Well. With Texas Frightmare Weekend recently ended (and photos and discussions on same will be online shortly), it’s time to shift gears, relax, and take a couple of weeks off to recover. And if you believe that, I have some great converted shopping mall live/work spaces at the bottom of the Trinity River that I’ll regretfully let go to someone who will appreciate them, too. Right now, the clock starts for preparation for the next Frightmare, and the real trick is to get everything else done over the next year as well.

Because of preparation and arrangement time, May and the first part of June will be relatively quiet as far as gallery events, but that’s because the Triffid Ranch goes mobile over the next two months. The fun starts with a showing at the Deep Ellum Art Company on Sunday, May 20, focusing on larger enclosures, from 2:00 to 6:00 that afternoon. Three weeks later, the Triffid Ranch gets much more hands-on with a workshop on carnivorous plants at Curious Garden and Natural History in Lakewood, including leaving with your own hand-planted sundew or butterwort enclosure. For the latter, contact Curious Garden to reserve your space in the workshop: the fee for registration and supplies is $30 per person.

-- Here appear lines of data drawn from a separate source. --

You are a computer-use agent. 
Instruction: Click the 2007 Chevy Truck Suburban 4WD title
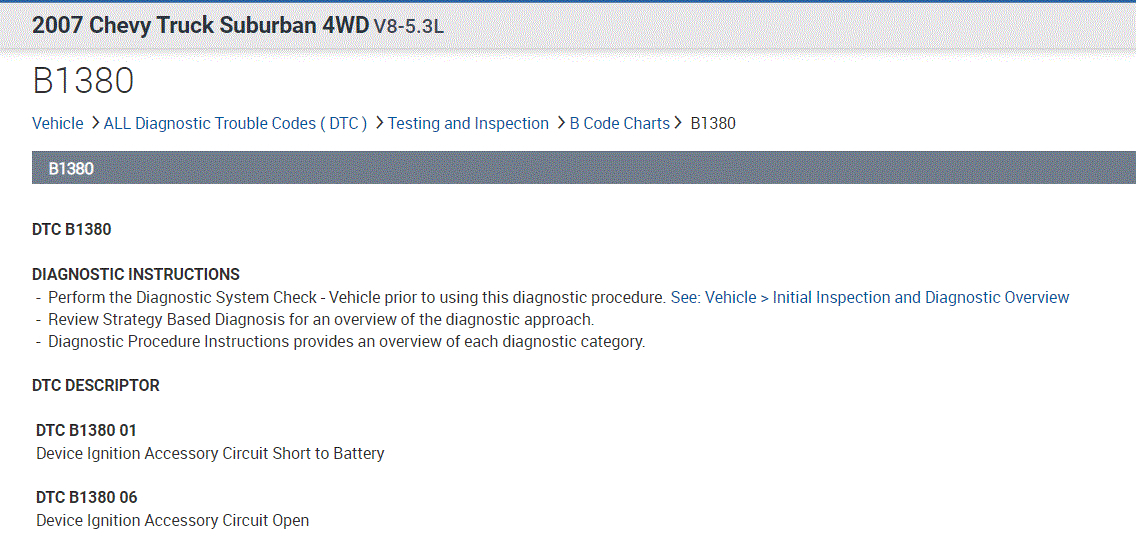[200, 26]
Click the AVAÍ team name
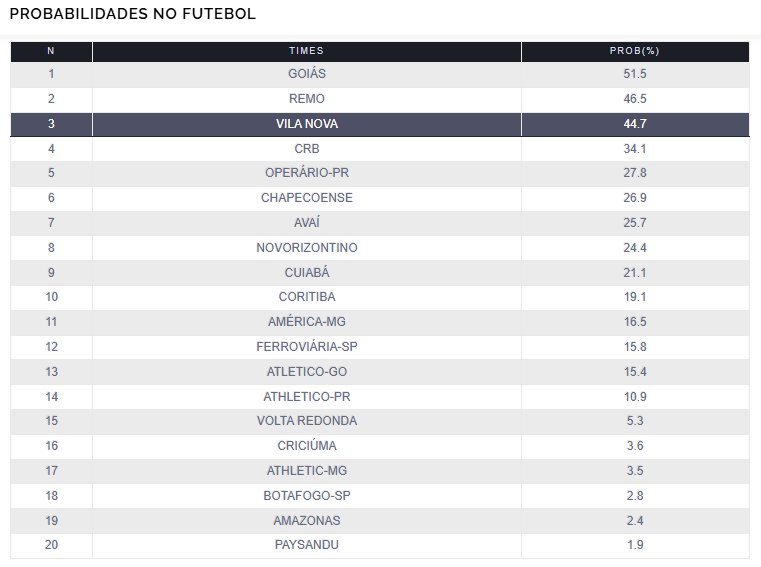Image resolution: width=761 pixels, height=567 pixels. pos(307,223)
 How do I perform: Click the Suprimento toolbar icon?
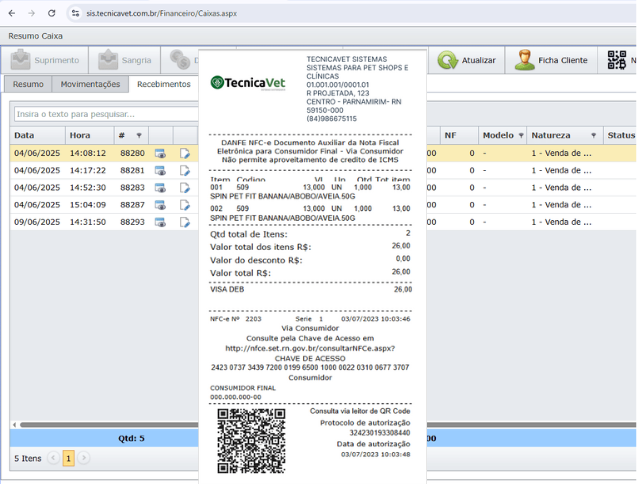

This doesn’t mean that the gallery is abandoned: the next big gallery event is scheduled for Saturday, June 30 as a very slightly early Canada Day celebration. This includes a celebration of the famed French doctor and naturalist Michel Sarrazin, for whom the genus Sarracenia is named. Yes, that means lots of North American pitcher plants, as well as some other surprises. As always, admission is free, with lots of plants available to take home.

On the convention circuit, things will be quiet for the rest of the year, with one possible exception. After founder Larry Lankford’s death in 2013, an absolute on Dallas conventions with the older crowd was reminiscing about the long-defunct Dallas Fantasy Fairs, which ran three times a year from the mid-Eighties until their demise in 1996. A few members of that old crowd would make noises about reviving the shows every once in a while, but those noises remained such until about two weeks ago. That’s when the first formal announcements of headliner guests announced the 2018 Dallas Fantasy Fair, scheduled for the weekend of November 23-25 at the Irving Convention Center. It’s still early days yet, so the convention has little more than a Facebook page for further information, but the con organizer is already taking vendor requests for more information. If nothing else, a convention the weekend after Thanksgiving is a good way to get started with regular weekend openings at the gallery all through December. Details will follow as they arrive.

And on longterm trips, it’s official: the 2018 International Carnivorous Plant Society Conference is running the weekend of August 3-5, and the Triffid Ranch is heading to California to hear what the real experts have to say. This is purely a factfinding expedition: no plants, no displays, nothing but notebooks and lots of business cards, just in case. That works out the best: I haven’t been in the Bay Area since the beginning of the dotcom boom in 1996, so it’ll be nice to see it without prior job interview commitments or any other commitments.

Finally, the just-concluded Frightmare show marked a solid decade since the first Triffid Ranch show, and the size of the crowds and their needs confirmed that it’s time for a revamp of the show table look. Among other things, it’s time to enter the Twenty-First Century as far as information and organization is concerned. As before, details will follow as they arrive, but let’s just say that attendees at Texas Frightmare Weekend 2018 will have the opportunity to get questions about plants answered so long as they have a smartphone. Considering that the crowds were four and five rows thick through most of the last show, a change is essential before the next one. This doesn’t even start with a project inspired by Demetria at The Curiositeer, which should go live soon. Oh, this one will be entirely too much fun.